So I’m trying something new on my blog. I often go long stretches between posts. Sometimes this is because I’m otherwise occupied, or unstruck by inspiration, or just plain lazy. Often, however, it is because an idea I have for a post doesn’t pan out … I’ll sit and write and write, but whatever observation I’d intended to make doesn’t quite warrant my standard verbiage.
Partially for my own mental health—and for the fact that I do enjoy writing blog posts—I’m trying to correct my tendency to think that, if something isn’t worth writing 2000+ words on, it isn’t worth pursuing. To that end, I’m trying “A Few Things”: a recurring post in which I will write short and (hopefully) sweet blurbs on the random thoughts that excite my brain.
Wish me luck.

==========

- TO DO
a) According to the blog post, what is the name of the recurring post the writer is introducing?
b) Proceed with the blog post about introducing a recurring feature of short entries, continuing from its final sentence.

- RAW DATA
==========

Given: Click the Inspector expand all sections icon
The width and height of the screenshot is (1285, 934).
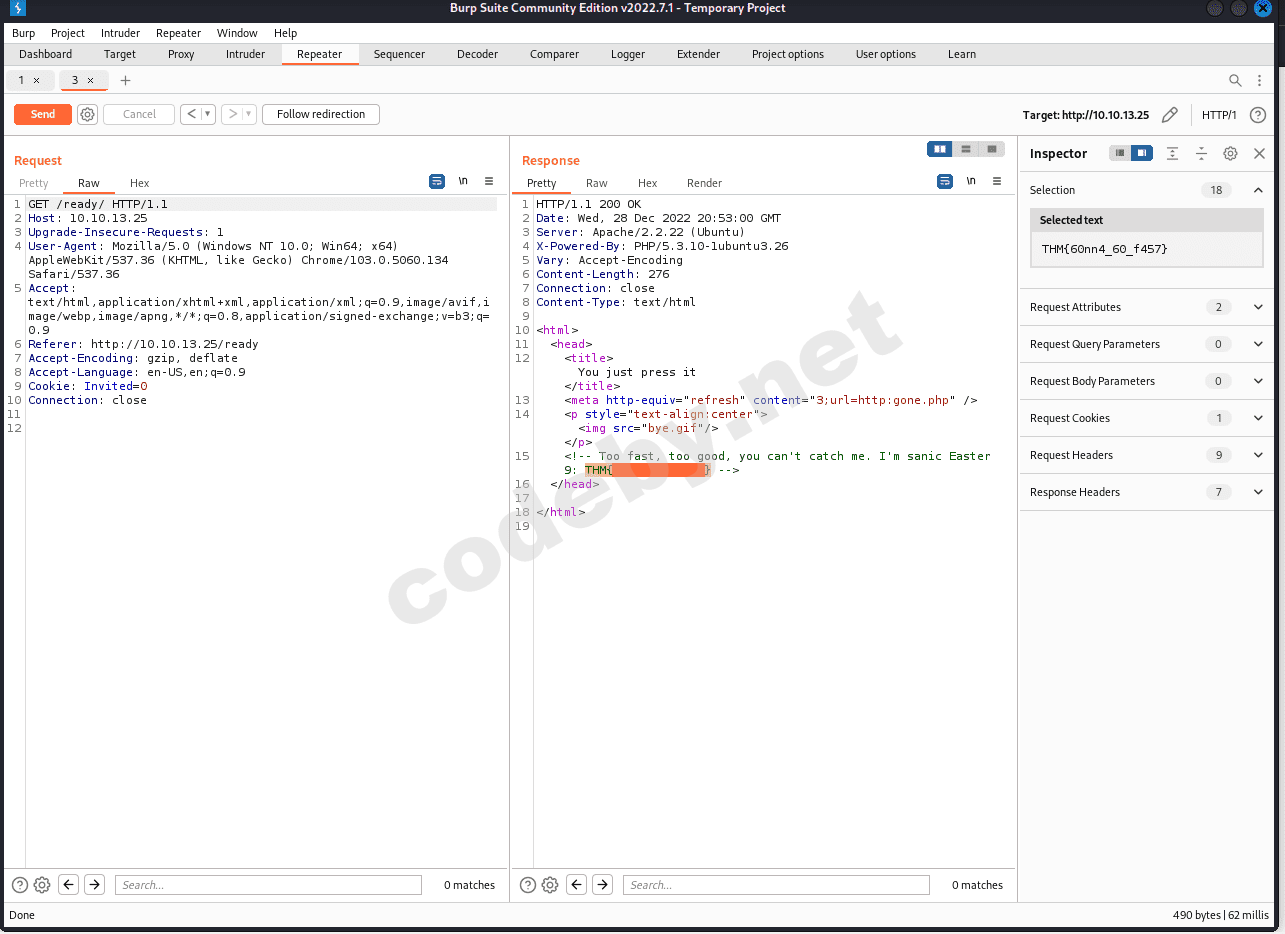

==========

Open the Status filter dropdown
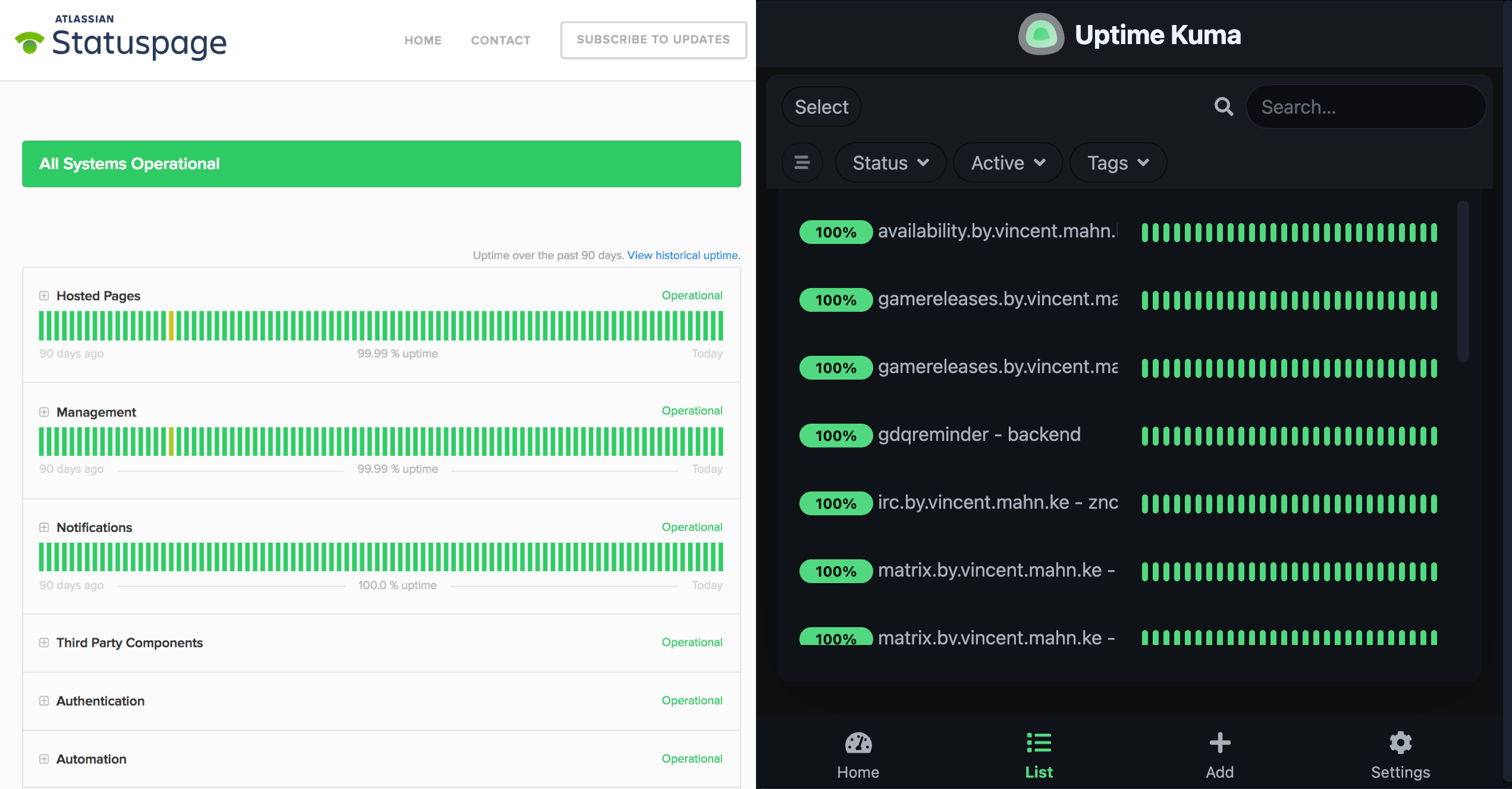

==========

- ANSWERS TO THE EXERCISE
a) "A Few Things."

b)
The Stupid Coup. I’m still digesting the events of this past Wednesday. I might have something more thoughtful to say about it at greater length later, but for now all I have is this: people are clowns and buffoons until they’re not. Even as we watched, aghast, as a mob of neo-confederates, white supremacists, neo-nazis, QAnon devotees, wannabe droogs and paramilitary cosplayers, and Trump cultists (that Venn diagram has a LOT of fucking overlap), our social media newsfeeds were also filled with images that would be risible if they weren’t so unthinkable. The bare-chested MAGA Viking. The grinning dude in the Trump toque high-stepping out of the Capitol with the Speaker’s podium. The gypsy in the palace on the Senate dais with a raised fist. The people who, having stormed into the seat of American government, milled around aimlessly, no longer sure what they were about. The people who, having overrun the barricades and broken windows, kept within the velvet ropes in the statuary room.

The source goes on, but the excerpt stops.